§ **Exercise description**
Each entry below is to be copied verbatim.

§ **Data under study**
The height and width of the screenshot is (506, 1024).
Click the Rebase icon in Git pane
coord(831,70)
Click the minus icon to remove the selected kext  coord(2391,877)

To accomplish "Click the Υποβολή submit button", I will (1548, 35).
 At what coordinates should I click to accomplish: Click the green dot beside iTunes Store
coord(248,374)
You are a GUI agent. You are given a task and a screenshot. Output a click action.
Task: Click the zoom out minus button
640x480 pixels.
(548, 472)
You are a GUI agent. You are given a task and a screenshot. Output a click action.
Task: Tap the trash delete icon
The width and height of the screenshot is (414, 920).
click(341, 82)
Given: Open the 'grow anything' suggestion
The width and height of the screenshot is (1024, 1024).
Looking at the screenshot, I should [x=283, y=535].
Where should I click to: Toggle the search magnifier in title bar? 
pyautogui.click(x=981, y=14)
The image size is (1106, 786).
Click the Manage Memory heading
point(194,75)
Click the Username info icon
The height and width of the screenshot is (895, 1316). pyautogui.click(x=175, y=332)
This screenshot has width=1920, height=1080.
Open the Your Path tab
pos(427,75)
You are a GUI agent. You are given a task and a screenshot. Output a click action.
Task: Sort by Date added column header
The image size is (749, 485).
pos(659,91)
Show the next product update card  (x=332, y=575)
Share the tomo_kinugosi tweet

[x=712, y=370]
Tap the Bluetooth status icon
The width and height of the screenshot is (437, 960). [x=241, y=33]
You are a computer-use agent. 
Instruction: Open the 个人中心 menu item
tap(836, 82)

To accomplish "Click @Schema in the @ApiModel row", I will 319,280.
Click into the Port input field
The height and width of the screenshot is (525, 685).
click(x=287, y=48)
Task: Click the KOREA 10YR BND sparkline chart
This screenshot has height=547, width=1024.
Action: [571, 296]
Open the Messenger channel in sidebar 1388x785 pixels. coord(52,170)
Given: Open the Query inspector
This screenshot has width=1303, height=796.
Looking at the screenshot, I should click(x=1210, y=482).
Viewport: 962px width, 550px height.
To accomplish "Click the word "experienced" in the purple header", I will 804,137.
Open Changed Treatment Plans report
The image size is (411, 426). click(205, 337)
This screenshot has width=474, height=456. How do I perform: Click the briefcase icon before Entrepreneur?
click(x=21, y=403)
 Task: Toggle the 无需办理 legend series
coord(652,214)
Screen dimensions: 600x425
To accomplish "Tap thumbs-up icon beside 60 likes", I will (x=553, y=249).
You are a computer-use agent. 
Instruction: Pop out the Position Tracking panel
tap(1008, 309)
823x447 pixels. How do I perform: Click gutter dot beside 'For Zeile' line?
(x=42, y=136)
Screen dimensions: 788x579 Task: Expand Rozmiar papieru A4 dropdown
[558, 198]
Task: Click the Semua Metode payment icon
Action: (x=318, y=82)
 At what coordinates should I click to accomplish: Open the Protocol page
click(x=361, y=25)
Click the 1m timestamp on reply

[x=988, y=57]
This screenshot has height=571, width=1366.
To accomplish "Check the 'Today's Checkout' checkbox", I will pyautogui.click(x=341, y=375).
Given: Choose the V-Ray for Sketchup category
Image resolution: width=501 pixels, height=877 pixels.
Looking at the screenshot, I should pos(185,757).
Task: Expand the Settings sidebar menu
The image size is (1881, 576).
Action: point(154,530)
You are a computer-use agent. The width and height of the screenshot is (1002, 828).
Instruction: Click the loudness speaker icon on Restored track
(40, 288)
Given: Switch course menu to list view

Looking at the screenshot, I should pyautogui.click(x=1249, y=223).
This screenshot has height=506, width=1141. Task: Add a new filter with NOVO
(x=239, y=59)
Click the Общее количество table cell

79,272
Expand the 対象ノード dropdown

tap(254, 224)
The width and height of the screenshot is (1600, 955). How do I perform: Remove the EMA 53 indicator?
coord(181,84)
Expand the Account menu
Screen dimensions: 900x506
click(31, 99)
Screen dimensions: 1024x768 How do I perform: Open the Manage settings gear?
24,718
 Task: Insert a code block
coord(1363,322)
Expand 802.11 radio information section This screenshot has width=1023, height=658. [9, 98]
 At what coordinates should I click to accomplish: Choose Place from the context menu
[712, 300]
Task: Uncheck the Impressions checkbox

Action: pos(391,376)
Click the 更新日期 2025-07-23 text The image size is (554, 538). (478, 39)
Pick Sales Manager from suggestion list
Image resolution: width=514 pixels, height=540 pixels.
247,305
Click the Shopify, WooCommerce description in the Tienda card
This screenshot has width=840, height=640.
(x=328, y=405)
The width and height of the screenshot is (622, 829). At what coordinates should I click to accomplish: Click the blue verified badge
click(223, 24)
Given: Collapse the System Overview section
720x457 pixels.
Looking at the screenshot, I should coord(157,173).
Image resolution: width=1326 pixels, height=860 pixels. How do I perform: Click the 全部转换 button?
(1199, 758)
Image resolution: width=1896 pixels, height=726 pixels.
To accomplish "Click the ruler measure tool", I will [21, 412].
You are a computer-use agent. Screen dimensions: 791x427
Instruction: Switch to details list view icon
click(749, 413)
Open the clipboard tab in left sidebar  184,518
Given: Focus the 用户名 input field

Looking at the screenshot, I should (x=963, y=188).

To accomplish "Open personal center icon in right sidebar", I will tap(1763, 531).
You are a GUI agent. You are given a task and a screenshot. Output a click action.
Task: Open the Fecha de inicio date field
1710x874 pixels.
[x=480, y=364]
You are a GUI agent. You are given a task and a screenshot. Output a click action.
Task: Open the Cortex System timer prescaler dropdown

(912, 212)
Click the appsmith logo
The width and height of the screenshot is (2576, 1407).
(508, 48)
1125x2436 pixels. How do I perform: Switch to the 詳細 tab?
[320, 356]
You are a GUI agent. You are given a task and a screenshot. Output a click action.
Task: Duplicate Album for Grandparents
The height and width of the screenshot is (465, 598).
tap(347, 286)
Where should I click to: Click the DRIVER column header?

§ **Completed task**
The height and width of the screenshot is (506, 1024).
Click the Rebase icon in Git pane
coord(831,70)
Click the minus icon to remove the selected kext  coord(2391,877)

To accomplish "Click the Υποβολή submit button", I will (1548, 35).
 At what coordinates should I click to accomplish: Click the green dot beside iTunes Store
coord(248,374)
You are a GUI agent. You are given a task and a screenshot. Output a click action.
Task: Click the zoom out minus button
640x480 pixels.
(548, 472)
You are a GUI agent. You are given a task and a screenshot. Output a click action.
Task: Tap the trash delete icon
The width and height of the screenshot is (414, 920).
click(341, 82)
Given: Open the 'grow anything' suggestion
The width and height of the screenshot is (1024, 1024).
Looking at the screenshot, I should [x=283, y=535].
Where should I click to: Toggle the search magnifier in title bar? 
pyautogui.click(x=981, y=14)
The image size is (1106, 786).
Click the Manage Memory heading
point(194,75)
Click the Username info icon
The height and width of the screenshot is (895, 1316). pyautogui.click(x=175, y=332)
This screenshot has width=1920, height=1080.
Open the Your Path tab
pos(427,75)
You are a GUI agent. You are given a task and a screenshot. Output a click action.
Task: Sort by Date added column header
The image size is (749, 485).
pos(659,91)
Show the next product update card  (x=332, y=575)
Share the tomo_kinugosi tweet

[x=712, y=370]
Tap the Bluetooth status icon
The width and height of the screenshot is (437, 960). [x=241, y=33]
You are a computer-use agent. 
Instruction: Open the 个人中心 menu item
tap(836, 82)

To accomplish "Click @Schema in the @ApiModel row", I will 319,280.
Click into the Port input field
The height and width of the screenshot is (525, 685).
click(x=287, y=48)
Task: Click the KOREA 10YR BND sparkline chart
This screenshot has height=547, width=1024.
Action: [571, 296]
Open the Messenger channel in sidebar 1388x785 pixels. coord(52,170)
Given: Open the Query inspector
This screenshot has width=1303, height=796.
Looking at the screenshot, I should click(x=1210, y=482).
Viewport: 962px width, 550px height.
To accomplish "Click the word "experienced" in the purple header", I will 804,137.
Open Changed Treatment Plans report
The image size is (411, 426). click(205, 337)
This screenshot has width=474, height=456. How do I perform: Click the briefcase icon before Entrepreneur?
click(x=21, y=403)
 Task: Toggle the 无需办理 legend series
coord(652,214)
Screen dimensions: 600x425
To accomplish "Tap thumbs-up icon beside 60 likes", I will (x=553, y=249).
You are a computer-use agent. 
Instruction: Pop out the Position Tracking panel
tap(1008, 309)
823x447 pixels. How do I perform: Click gutter dot beside 'For Zeile' line?
(x=42, y=136)
Screen dimensions: 788x579 Task: Expand Rozmiar papieru A4 dropdown
[558, 198]
Task: Click the Semua Metode payment icon
Action: (x=318, y=82)
 At what coordinates should I click to accomplish: Open the Protocol page
click(x=361, y=25)
Click the 1m timestamp on reply

[x=988, y=57]
This screenshot has height=571, width=1366.
To accomplish "Check the 'Today's Checkout' checkbox", I will pyautogui.click(x=341, y=375).
Given: Choose the V-Ray for Sketchup category
Image resolution: width=501 pixels, height=877 pixels.
Looking at the screenshot, I should pos(185,757).
Task: Expand the Settings sidebar menu
The image size is (1881, 576).
Action: point(154,530)
You are a computer-use agent. The width and height of the screenshot is (1002, 828).
Instruction: Click the loudness speaker icon on Restored track
(40, 288)
Given: Switch course menu to list view

Looking at the screenshot, I should pyautogui.click(x=1249, y=223).
This screenshot has height=506, width=1141. Task: Add a new filter with NOVO
(x=239, y=59)
Click the Общее количество table cell

79,272
Expand the 対象ノード dropdown

tap(254, 224)
The width and height of the screenshot is (1600, 955). How do I perform: Remove the EMA 53 indicator?
coord(181,84)
Expand the Account menu
Screen dimensions: 900x506
click(31, 99)
Screen dimensions: 1024x768 How do I perform: Open the Manage settings gear?
24,718
 Task: Insert a code block
coord(1363,322)
Expand 802.11 radio information section This screenshot has width=1023, height=658. [9, 98]
 At what coordinates should I click to accomplish: Choose Place from the context menu
[712, 300]
Task: Uncheck the Impressions checkbox

Action: pos(391,376)
Click the 更新日期 2025-07-23 text The image size is (554, 538). (478, 39)
Pick Sales Manager from suggestion list
Image resolution: width=514 pixels, height=540 pixels.
247,305
Click the Shopify, WooCommerce description in the Tienda card
This screenshot has width=840, height=640.
(x=328, y=405)
The width and height of the screenshot is (622, 829). At what coordinates should I click to accomplish: Click the blue verified badge
click(223, 24)
Given: Collapse the System Overview section
720x457 pixels.
Looking at the screenshot, I should coord(157,173).
Image resolution: width=1326 pixels, height=860 pixels. How do I perform: Click the 全部转换 button?
(1199, 758)
Image resolution: width=1896 pixels, height=726 pixels.
To accomplish "Click the ruler measure tool", I will [21, 412].
You are a computer-use agent. Screen dimensions: 791x427
Instruction: Switch to details list view icon
click(749, 413)
Open the clipboard tab in left sidebar  184,518
Given: Focus the 用户名 input field

Looking at the screenshot, I should (x=963, y=188).

To accomplish "Open personal center icon in right sidebar", I will tap(1763, 531).
You are a GUI agent. You are given a task and a screenshot. Output a click action.
Task: Open the Fecha de inicio date field
1710x874 pixels.
[x=480, y=364]
You are a GUI agent. You are given a task and a screenshot. Output a click action.
Task: Open the Cortex System timer prescaler dropdown

(912, 212)
Click the appsmith logo
The width and height of the screenshot is (2576, 1407).
(508, 48)
1125x2436 pixels. How do I perform: Switch to the 詳細 tab?
[320, 356]
You are a GUI agent. You are given a task and a screenshot. Output a click action.
Task: Duplicate Album for Grandparents
The height and width of the screenshot is (465, 598).
tap(347, 286)
Where should I click to: Click the DRIVER column header?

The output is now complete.